For Bettlheim, this is the great unintended travesty of modern children’s literature: by making our children’s books too clean and “safe,” we remove their most important psychological function of validating our children’s inner experience and helping them to confront it in a developmentally appropriate way:

The worst features of these (modern) children’s books is that they cheat the child of what he ought to gain from the experience of literature: access to deeper meaning, and that which is meaningful to him at his stage of development. For a story truly to hold the child’s attention, it must entertain and arouse his curiosity. But to enrich his life, it must stimulate his imagination; help him to develop his intellect and to clarify his emotions; be attuned to his anxieties and aspirations; give full recognition to his difficulties, while at the same time suggesting solutions to the problems that perturb him… promoting confidence in himself and his future.

Choosing Our Tales Wisely

As parents, allowing our kids to suffer even the smallest dose of fear or inner pain goes against our every instinct. And it doesn’t take much of an imaginative leap to consider that this built-in predisposition manifests itself in the books we choose to read (or not read) to our children. We play it safe at story time—choosing books that entertain, delight, and encourage, while tacitly avoiding those that terrify or startle.
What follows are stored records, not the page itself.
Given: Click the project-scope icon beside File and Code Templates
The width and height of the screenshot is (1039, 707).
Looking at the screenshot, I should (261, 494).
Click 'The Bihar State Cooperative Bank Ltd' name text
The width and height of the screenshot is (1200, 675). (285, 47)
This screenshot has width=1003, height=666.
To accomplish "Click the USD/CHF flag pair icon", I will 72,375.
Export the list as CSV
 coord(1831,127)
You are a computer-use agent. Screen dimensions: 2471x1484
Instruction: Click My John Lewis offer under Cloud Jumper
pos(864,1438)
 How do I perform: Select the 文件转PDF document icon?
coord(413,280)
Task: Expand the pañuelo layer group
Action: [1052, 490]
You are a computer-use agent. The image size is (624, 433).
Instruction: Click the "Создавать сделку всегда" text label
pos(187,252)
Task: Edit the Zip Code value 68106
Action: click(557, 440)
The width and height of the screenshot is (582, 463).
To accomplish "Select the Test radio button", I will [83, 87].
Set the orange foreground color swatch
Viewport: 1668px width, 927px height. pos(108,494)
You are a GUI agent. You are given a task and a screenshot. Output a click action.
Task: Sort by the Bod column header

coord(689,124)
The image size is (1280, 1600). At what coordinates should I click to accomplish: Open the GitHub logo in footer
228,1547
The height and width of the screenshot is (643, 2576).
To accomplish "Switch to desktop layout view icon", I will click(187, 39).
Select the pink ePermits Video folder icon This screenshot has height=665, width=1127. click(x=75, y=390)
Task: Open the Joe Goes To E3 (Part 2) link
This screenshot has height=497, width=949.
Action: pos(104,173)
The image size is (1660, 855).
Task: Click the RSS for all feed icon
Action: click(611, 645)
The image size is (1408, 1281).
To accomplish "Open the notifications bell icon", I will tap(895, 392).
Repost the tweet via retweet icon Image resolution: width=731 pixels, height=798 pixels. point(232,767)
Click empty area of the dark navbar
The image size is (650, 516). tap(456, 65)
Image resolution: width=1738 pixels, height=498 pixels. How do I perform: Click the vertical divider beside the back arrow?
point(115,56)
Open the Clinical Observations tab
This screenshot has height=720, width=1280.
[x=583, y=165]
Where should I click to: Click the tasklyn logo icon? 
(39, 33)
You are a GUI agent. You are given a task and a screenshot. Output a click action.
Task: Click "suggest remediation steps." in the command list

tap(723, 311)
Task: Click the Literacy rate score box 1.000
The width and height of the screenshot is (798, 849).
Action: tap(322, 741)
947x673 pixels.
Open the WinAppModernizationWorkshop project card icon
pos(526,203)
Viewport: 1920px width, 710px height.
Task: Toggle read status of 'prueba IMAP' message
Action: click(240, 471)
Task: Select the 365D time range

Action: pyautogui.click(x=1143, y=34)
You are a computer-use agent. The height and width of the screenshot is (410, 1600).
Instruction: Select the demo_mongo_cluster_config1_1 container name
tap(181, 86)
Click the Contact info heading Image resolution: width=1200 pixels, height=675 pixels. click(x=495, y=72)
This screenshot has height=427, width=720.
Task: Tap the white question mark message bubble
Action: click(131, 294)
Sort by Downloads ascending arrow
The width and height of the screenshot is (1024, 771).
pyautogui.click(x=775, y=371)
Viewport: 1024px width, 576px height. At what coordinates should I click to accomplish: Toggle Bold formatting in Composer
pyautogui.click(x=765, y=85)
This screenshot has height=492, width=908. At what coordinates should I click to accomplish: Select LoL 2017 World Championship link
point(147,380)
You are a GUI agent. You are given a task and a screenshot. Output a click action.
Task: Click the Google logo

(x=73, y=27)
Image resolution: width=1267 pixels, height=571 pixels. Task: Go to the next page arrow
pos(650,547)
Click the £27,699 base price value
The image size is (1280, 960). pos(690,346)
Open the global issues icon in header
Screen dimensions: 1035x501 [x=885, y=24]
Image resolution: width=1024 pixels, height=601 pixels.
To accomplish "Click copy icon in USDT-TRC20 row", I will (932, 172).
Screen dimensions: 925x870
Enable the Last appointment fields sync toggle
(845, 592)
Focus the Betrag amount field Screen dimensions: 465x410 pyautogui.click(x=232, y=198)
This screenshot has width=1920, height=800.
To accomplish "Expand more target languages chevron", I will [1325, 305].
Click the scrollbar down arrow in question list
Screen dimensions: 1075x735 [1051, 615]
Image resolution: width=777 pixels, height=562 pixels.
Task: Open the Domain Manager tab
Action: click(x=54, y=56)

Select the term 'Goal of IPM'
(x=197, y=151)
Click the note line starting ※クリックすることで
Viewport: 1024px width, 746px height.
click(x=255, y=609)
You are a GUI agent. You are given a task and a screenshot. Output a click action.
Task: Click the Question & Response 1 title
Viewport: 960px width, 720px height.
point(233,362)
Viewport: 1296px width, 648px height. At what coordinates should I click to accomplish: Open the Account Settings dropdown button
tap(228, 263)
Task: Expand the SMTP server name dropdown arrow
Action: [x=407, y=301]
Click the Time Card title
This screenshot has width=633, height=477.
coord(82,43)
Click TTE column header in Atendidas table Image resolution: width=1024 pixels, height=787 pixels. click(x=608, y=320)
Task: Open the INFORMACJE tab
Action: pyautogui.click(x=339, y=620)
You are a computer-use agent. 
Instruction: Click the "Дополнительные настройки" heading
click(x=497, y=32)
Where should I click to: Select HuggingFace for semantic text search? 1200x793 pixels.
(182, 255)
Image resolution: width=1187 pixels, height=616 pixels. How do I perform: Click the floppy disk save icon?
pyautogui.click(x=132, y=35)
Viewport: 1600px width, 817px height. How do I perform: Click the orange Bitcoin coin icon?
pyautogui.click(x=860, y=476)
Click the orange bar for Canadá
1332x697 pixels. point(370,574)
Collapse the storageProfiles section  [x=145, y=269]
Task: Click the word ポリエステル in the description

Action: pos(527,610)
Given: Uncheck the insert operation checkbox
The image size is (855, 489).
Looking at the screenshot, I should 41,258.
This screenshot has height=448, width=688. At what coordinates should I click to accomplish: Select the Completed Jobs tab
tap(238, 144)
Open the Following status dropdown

But as a psychologist who helps adults navigate their own anxieties and fears on a daily basis, I can attest first hand to the subtle dangers inherent in avoiding our fears. The temporary relief of avoidance and distraction only perpetuates the very fears and insecurities we struggle with.

Only by confronting and validating our deepest fears—however unrealistic or irrational—are we’re able to overcome them and move on with our lives, finally free to move toward our aspirations rather than running away from our anxieties.

Whatever stories we choose at bedtime, it’s worth considering what they’re doing for our children’s psychology. Any decent children’s book will likely contribute to a bigger vocabulary and elicit a few laughs before bed. But how many will be aiding our children in their deepest struggles of emotional and psychological development?

Perhaps it’s only the grimmest of tales that’s up to that challenge.